Hindenburg Research was named after the high-profile disaster of the Hindenburg airship in 1937 which ignited as it flew into New Jersey. In the seven years of its existence, the US-based short-seller has lived up to its name by igniting many controversies involving some of the storied names in corporate America. In India, it has taken on one of the biggest names in corporate India and even the capital markets regulator.
Founded in 2017, Hindenburg Research claims it is a forensic financial research firm which analyses equity, credit and derivatives. On its website, Hindenburg says it looks for “man-made disasters”, such as accounting irregularities, mismanagement and undisclosed related-party transactions. After finding what it calls “wrongdoings”, Hindenburg usually publishes a report explaining the case and bets against the target company, hoping to make a profit.

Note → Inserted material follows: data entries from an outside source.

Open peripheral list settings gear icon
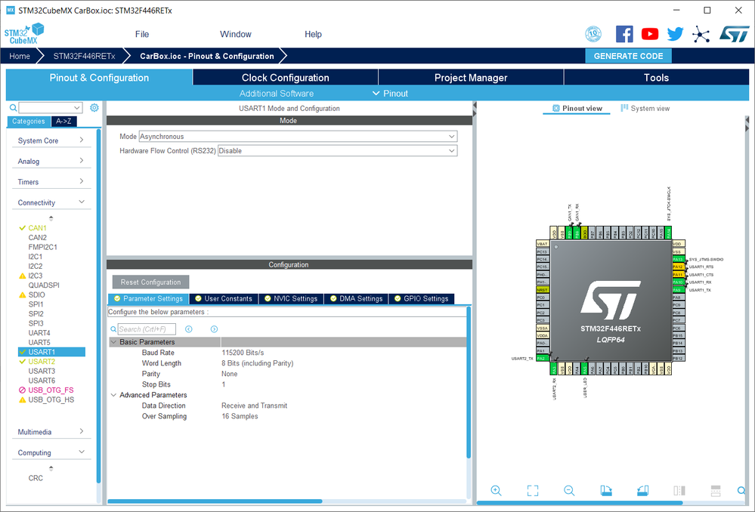This screenshot has width=755, height=512. point(94,108)
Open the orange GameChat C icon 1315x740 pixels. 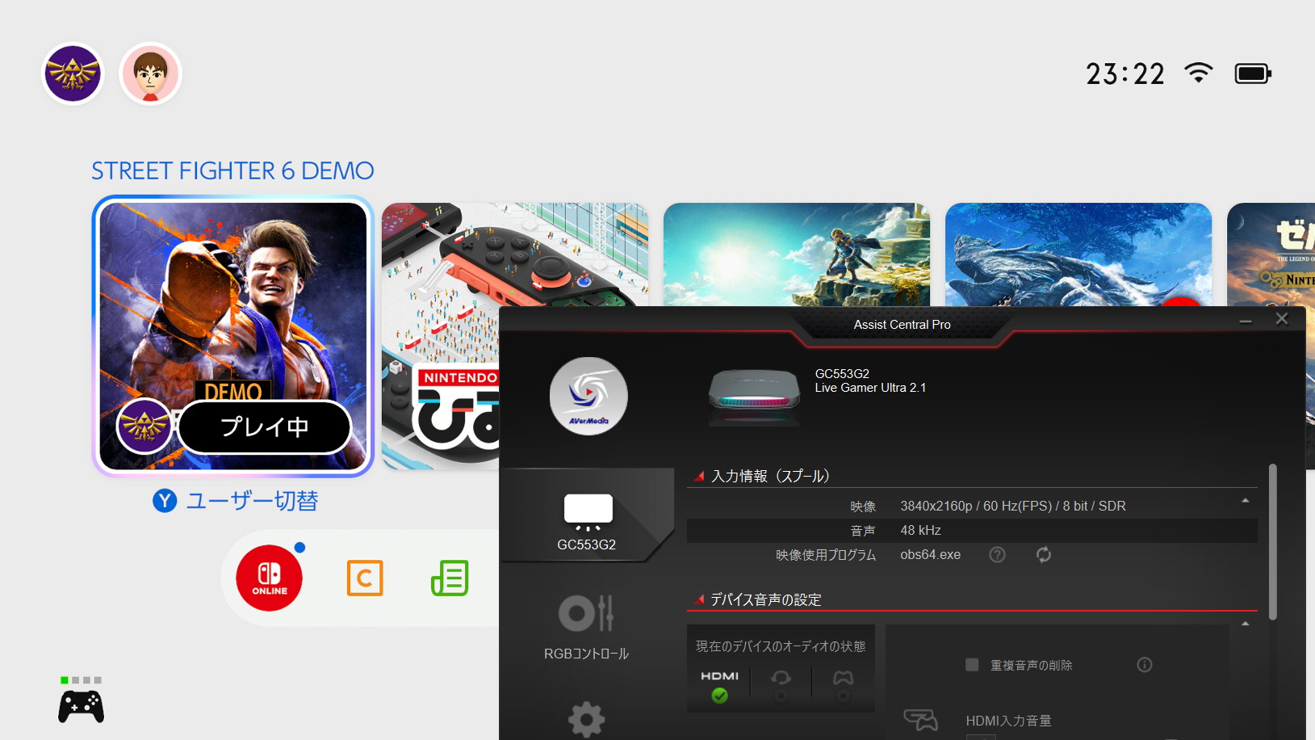(365, 578)
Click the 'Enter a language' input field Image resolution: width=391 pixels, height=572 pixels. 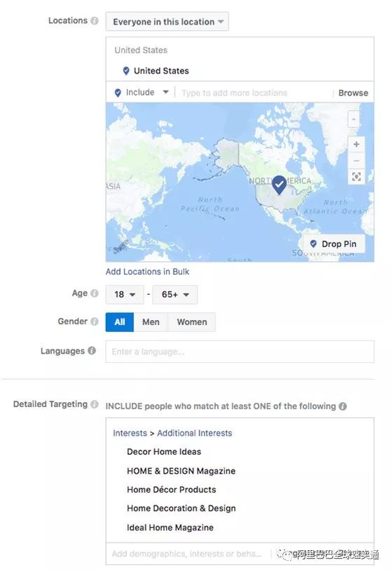[x=240, y=352]
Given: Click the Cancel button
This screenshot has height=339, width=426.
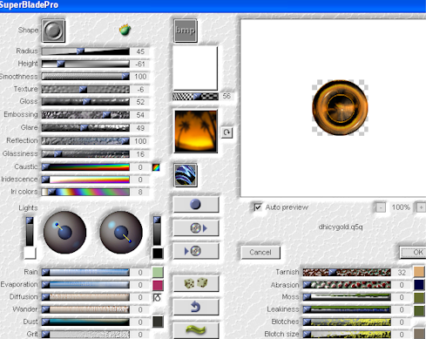Looking at the screenshot, I should point(260,252).
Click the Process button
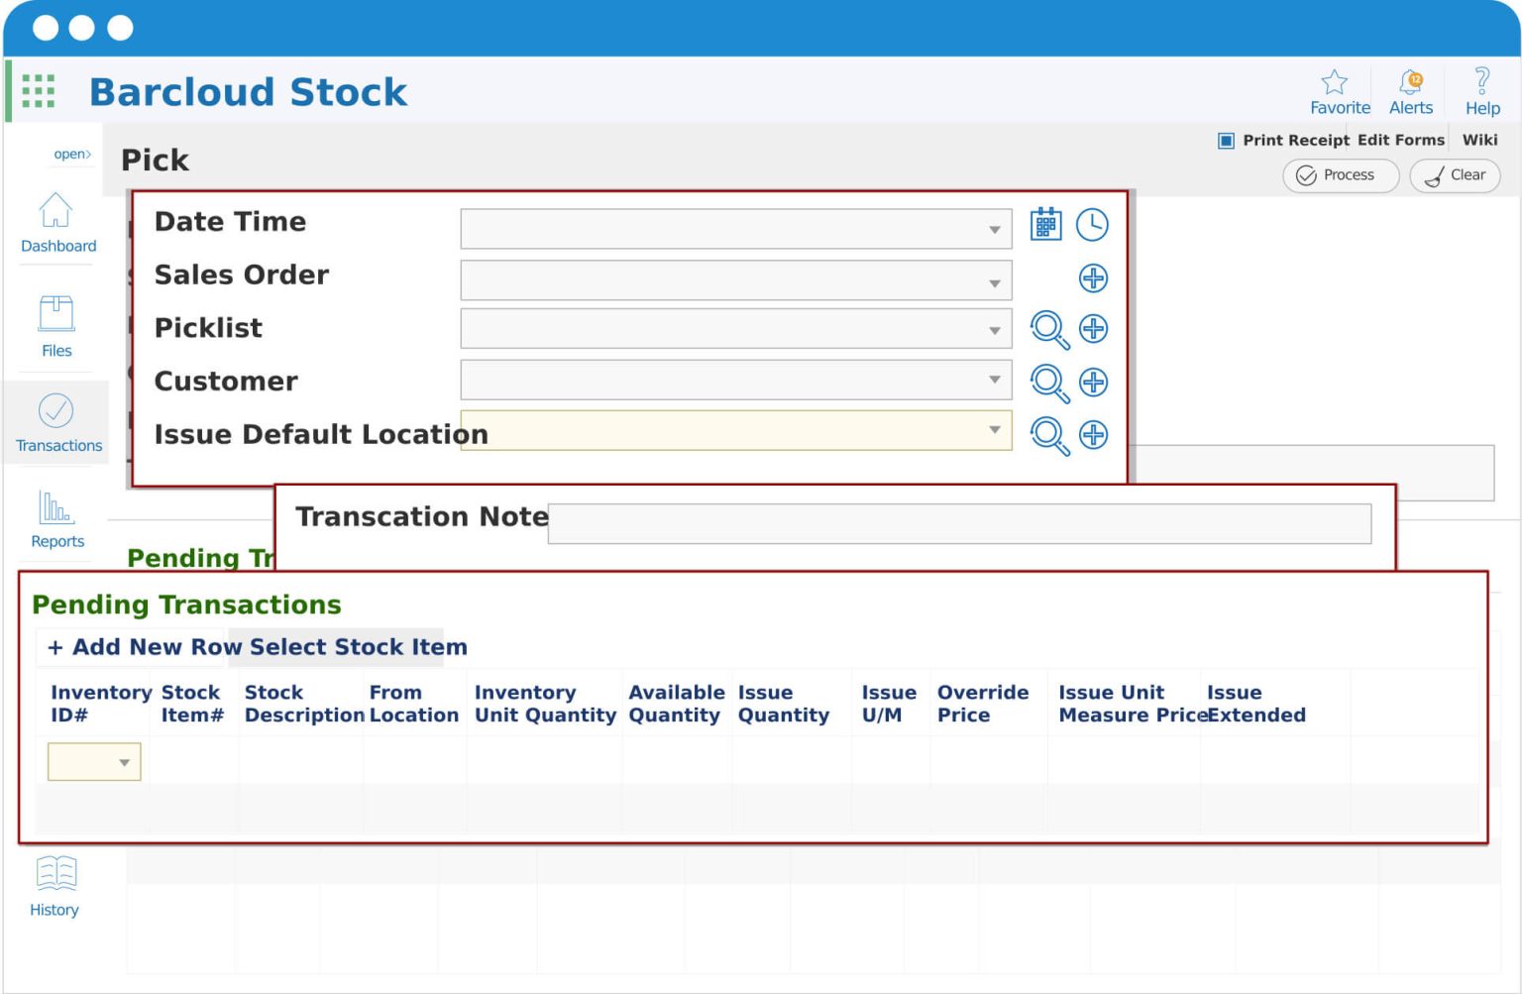The image size is (1522, 994). [x=1340, y=175]
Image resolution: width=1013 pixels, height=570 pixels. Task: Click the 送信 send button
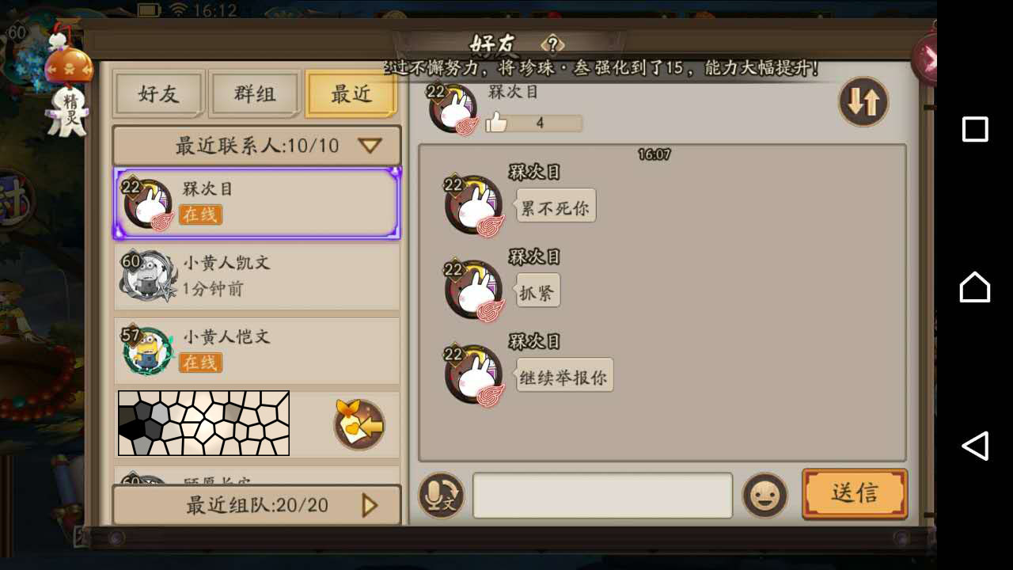855,494
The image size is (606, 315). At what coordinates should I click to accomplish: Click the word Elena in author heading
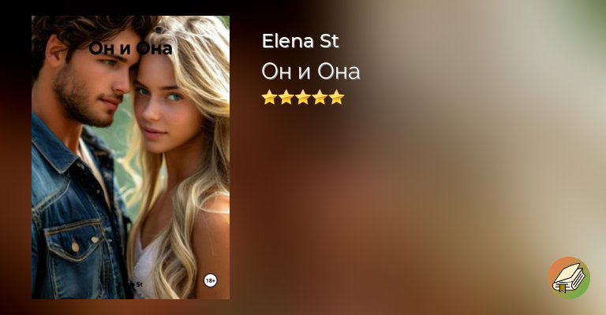[287, 41]
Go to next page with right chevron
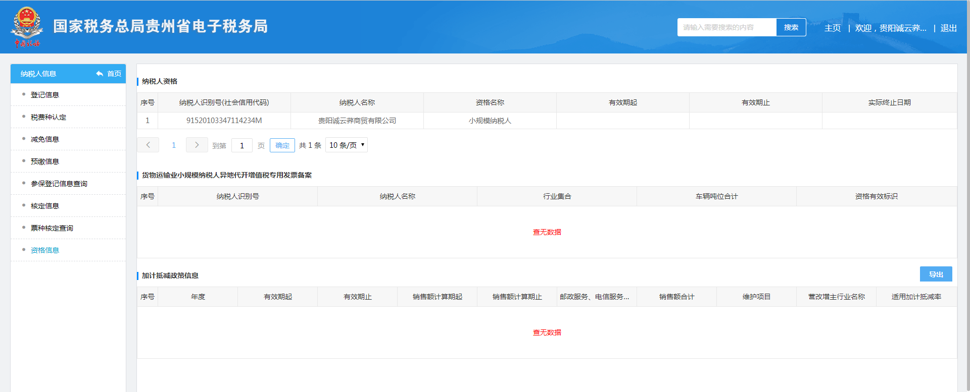 tap(197, 145)
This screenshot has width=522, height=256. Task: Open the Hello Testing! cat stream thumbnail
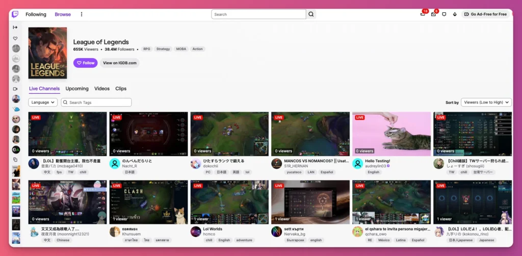tap(391, 134)
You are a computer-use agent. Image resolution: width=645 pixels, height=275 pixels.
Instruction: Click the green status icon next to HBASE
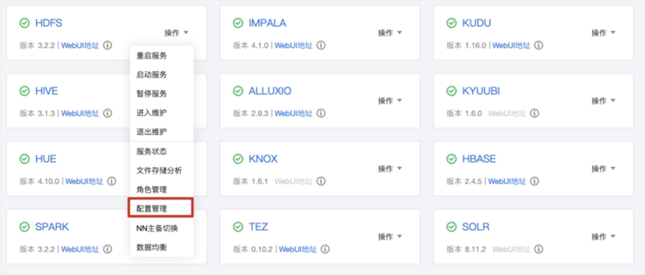coord(452,159)
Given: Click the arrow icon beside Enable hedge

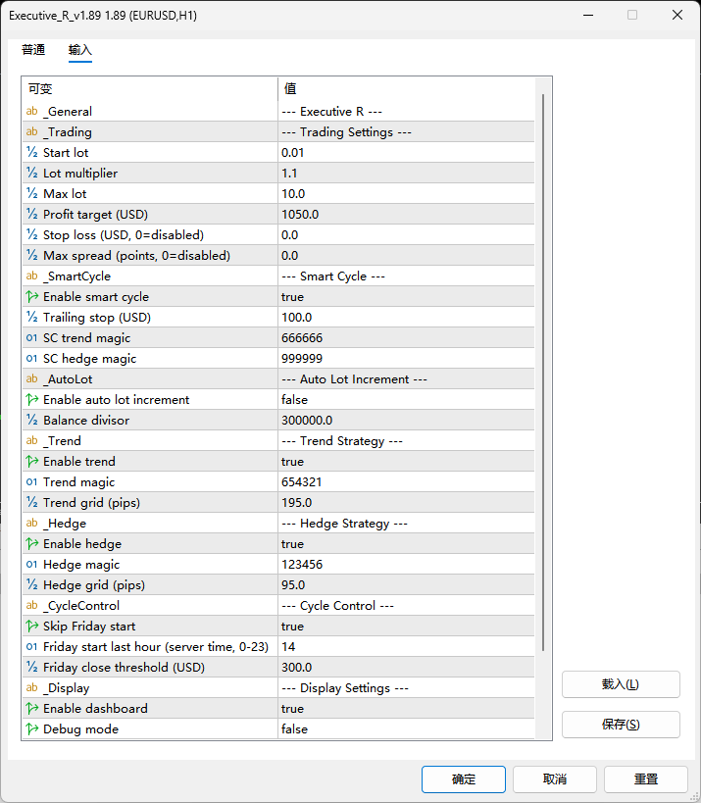Looking at the screenshot, I should coord(31,544).
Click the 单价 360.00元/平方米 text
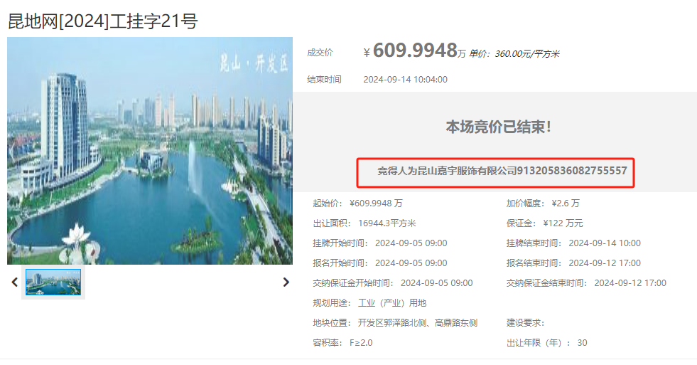Image resolution: width=697 pixels, height=365 pixels. 514,54

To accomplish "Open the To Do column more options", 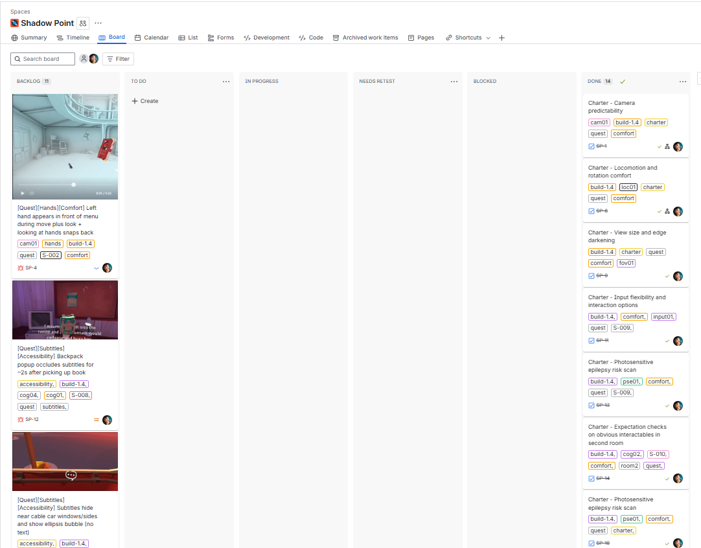I will [x=225, y=82].
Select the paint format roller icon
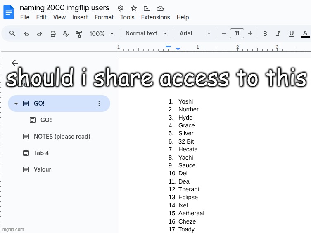The width and height of the screenshot is (311, 233). [x=79, y=34]
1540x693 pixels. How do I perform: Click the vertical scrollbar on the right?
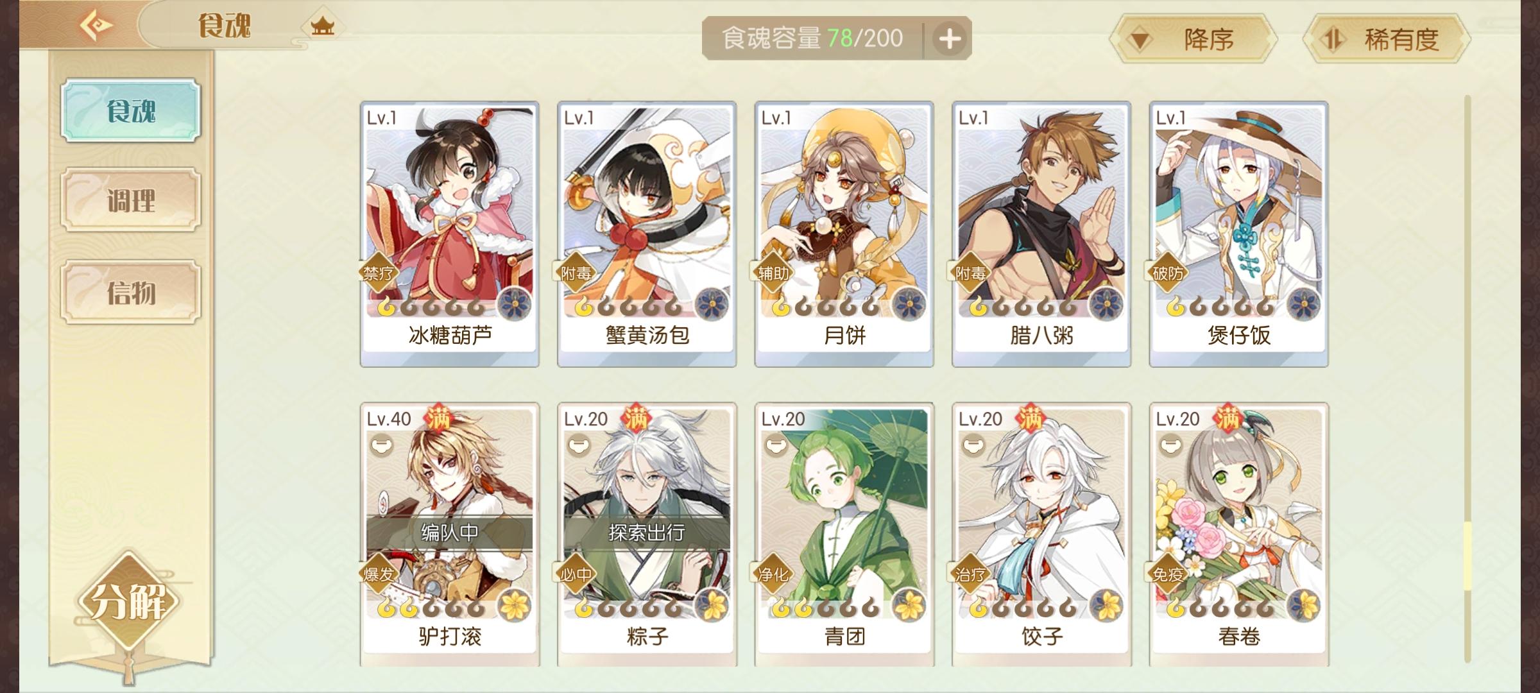point(1467,379)
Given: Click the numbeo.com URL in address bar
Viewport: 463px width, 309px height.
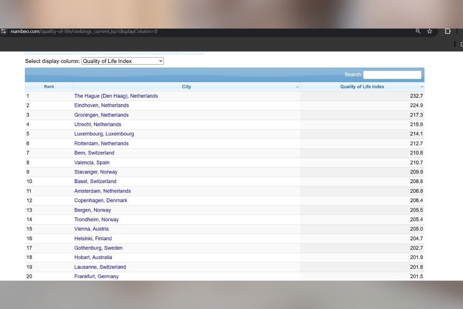Looking at the screenshot, I should point(84,31).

Founder Nathan Anderson, who worked in a host of investment management companies, told the Wall Street Journal (WSJ) in 2020 that he set up the firm after he realised that other analysts “were doing a lot of run-of-the-mill analysis, there was a lot of conformity”. He also did a brief earlier stint as an ambulance driver in Israel. The short-seller says on his LinkedIn page that it gave him “experience thinking and acting under extreme pressure”.
Anderson has said in interviews that Harry Markopolos, an analyst who first flagged Bernie Madoff’s fraud scheme, is his role model.
Apart from the continuing Adani saga, the short-seller has already come out with an astonishing eight reports (January-June, 2024) against companies such as Axos, Temenos (two reports), Equinix, fashion powerhouse LPP SA, Renovaro Bioscience and Lifestance (two reports). The charges ranged from glaring loan problems, lax underwriting, accounting manipulation, disclosure violations, selling pipe dreams to investors, using front entities and illusive turnaround.
The most exotic charge was against Renovaro, who has been accused of playing a “worthless AI game with a murderous magician past”.
According to a Bloomberg report last year, Hindenburg had in the past a run of often-successful bets against companies ranging from electric-vehicle maker Nikola Corp to Twitter. Hindenburg has targeted about 30 companies since 2020, and their stocks on average lost about 15% the next day, according to calculations by Bloomberg News. The shares on average were down 26% six months later.
This is in sharp contrast to the Adani group’s fate as it has recovered from the bloodbath its stocks received in the immediate aftermath of the so-called expose.
Before the Adanis, Anderson’s most high-profile short attack targeted Nikola, which he accused of “an ocean of lies”. After the report came out in September 2020, Nikola founder Trevor Milton resigned from the position of chairman and CEO as he failed to deliver any credible rebuttal against the accusations. In the following months, he was jailed.
Similarly, in March 2021, the shares of another EV maker, Ohio-based Lordstown Motor, fell about 18-20% immediately following Hindenburg taking a short position on the truck maker’s stock.
Hindenburg also made bets on both a decline and increase in Twitter’s stock as it went through dizzying swings before Elon Musk closed his acquisition of the company.
DraftKings and Clover Health Investments were some of Anderson’s high-profile bets against firms that went public via special-purpose acquisition companies. The short seller said in June 2021 that insiders at DraftKings made profits on the deal announcement with a blank-check firm, among other allegations. The sports-betting company, which denied wrongdoing, received a subpoena from the US Securities and Exchange Commission in July 2021 seeking documents concerning those allegations.
Clover Health, backed by venture capitalist and SPAC mogul Chamath Palihapitiya, fell more than 90% after Hindenburg published a report in February 2021 alleging the company had misled investors. The SEC began an investigation after the report, which the company said was full of inaccuracies.
Not only in the US, but companies based out of other countries—China, for instance—have borne the brunt of Hindenburg’s investigations into their fraudulent activities: While China Metal Resources Utilisation’s accounting irregularities and financial problems were revealed in May 2020, WINS Finance’s frozen assets in China, undisclosed to US investors, was brought to light.